Une juge américaine ordonne la libération d’un jeune détenu de Guantánamo

Aux États-Unis, une juge d’un tribunal de district a ordonné mardi 28 juillet la libération de Mohammed Jawad, un ressortissant afghan détenu depuis six ans et demi par les autorités américaines à Guantánamo. Elle a cependant retardé de trois semaines sa libération afin que le gouvernement puisse présenter son rapport au Congrès conformément à une récente loi.

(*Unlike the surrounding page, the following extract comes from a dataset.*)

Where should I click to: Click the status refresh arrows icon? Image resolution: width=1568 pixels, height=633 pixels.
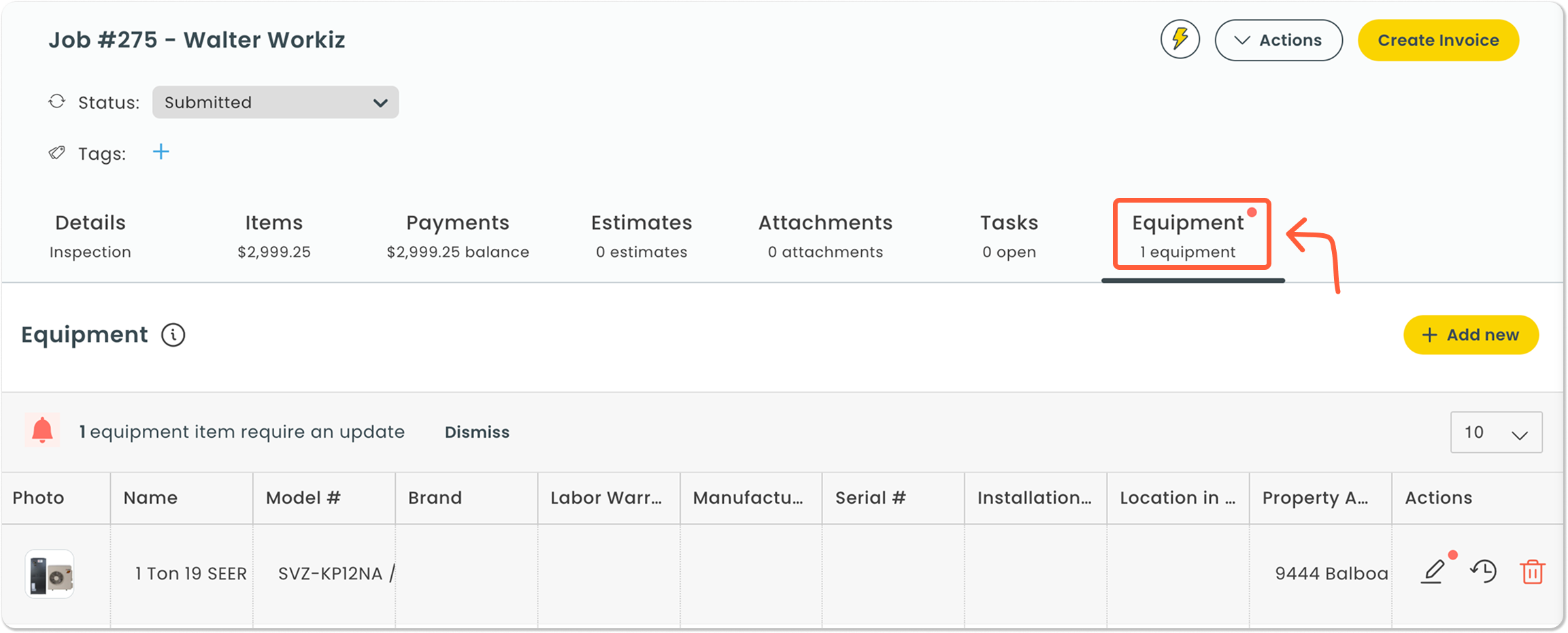[57, 102]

Mohammed Jawad est détenu à Guantánamo depuis le début de l’année 2003. Il a été arrêté à Kaboul en décembre 2002 après une attaque à la grenade qui a blessé deux soldats américains et leur interprète afghan. Il a été soumis à des techniques d’interrogatoire et à des conditions de détention cruelles en Afghanistan et à Guantánamo, et il n’a pu avoir accès à un avocat que cinq ans après son incarcération. En décembre 2003, il a tenté de se suicider, ayant apparemment été poussé à bout par la façon dont il était traité en détention.

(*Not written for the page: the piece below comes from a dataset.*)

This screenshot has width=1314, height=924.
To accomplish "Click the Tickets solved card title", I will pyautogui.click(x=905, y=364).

La juge de district Ellen Segal Huvelle a ordonné la libération de Mohammed Jawad à compter du 21 août. Elle a également ordonné au gouvernement de le traiter « avec humanité ». Cependant, contrairement à ce que demandaient les avocats du jeune homme, elle ne s’est pas opposée à ce qu’il soit encagoulé ou entravé lors de son transfert hors de Guantánamo.

La décision de justice ordonnant sa libération intervient trois ans et demi après le premier recours contestant la légalité de la détention de Mohammed Jawad déposé auprès d’un tribunal fédéral de district. Il n’avait pas plus de dix-sept ans lorsqu’il a été placé en détention à Kaboul ; les autorités afghanes affirment pour leur part qu’il était alors âgé de douze ans. Les États-Unis n’ont pas tenu compte du jeune âge de Mohammed Jawad au moment de son arrestation, contrairement à ce que prévoit le droit international.

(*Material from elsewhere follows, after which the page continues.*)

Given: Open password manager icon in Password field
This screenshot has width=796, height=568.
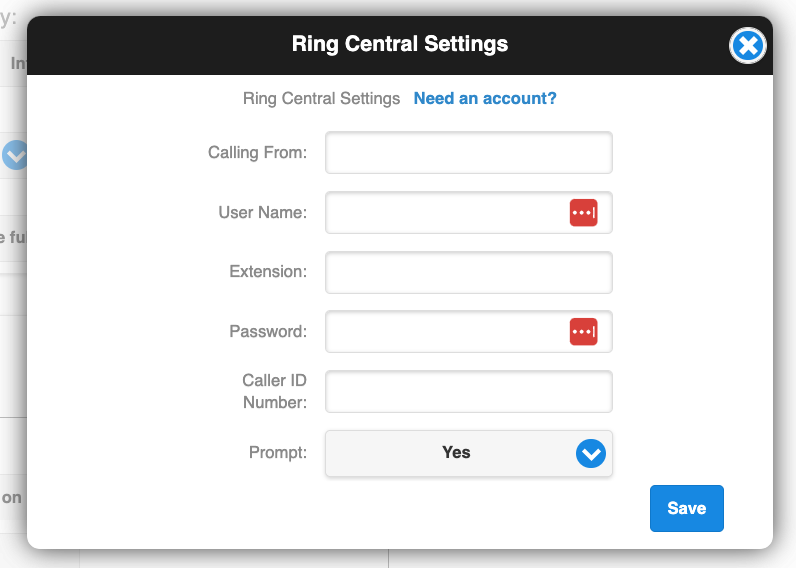Looking at the screenshot, I should [x=583, y=331].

Malgré cette décision judiciaire, la libération de Mohammed Jawad n’est pas garantie. Les chefs d’inculpation retenus contre lui en 2008 en vue d’un procès devant une commission militaire ont été abandonnés le 31 juillet 2009, mais le ministère de la Justice américain s’est réservé la possibilité de l’inculper et de le transférer aux États-Unis afin qu’il soit jugé devant un tribunal fédéral. La judge Huvelle, qui avait au début du mois admonesté le gouvernement en raison de sa conduite dans cette affaire, qu’elle a qualifié de « scandaleuse », a averti qu’une telle initiative se heurterait à d’importants obstacles.

Actuellement, 229 personnes sont toujours détenues à Guantánamo – 95 % du total recensé au moment de l’investiture du nouveau président des États-Unis, le 20 janvier de cette année. De plus, treize mois et demi après que la Cour suprême des États-Unis a décidé que les détenus avaient droit à une audience « dans les meilleurs délais » afin de contester la légalité de leur détention, de telles audiences n’ont eu lieu que dans un petit nombre de cas. Dans cinq cas, des juges fédéraux ont confirmé la légalité de la détention, et dans 29 autres cas, des juges ont estimé que la détention était illégale et ordonné la libération des détenus.

Vingt de ces 29 personnes sont cependant toujours en détention, dans certains cas plusieurs mois après que la justice a ordonné leur libération. Ils attendent que les négociations diplomatiques relatives à leur transfert aboutissent, ou que le gouvernement américain change de politique et cesse de refuser que ceux pour lesquels il n’existe actuellement aucune autre solution soient relâchés aux États-Unis.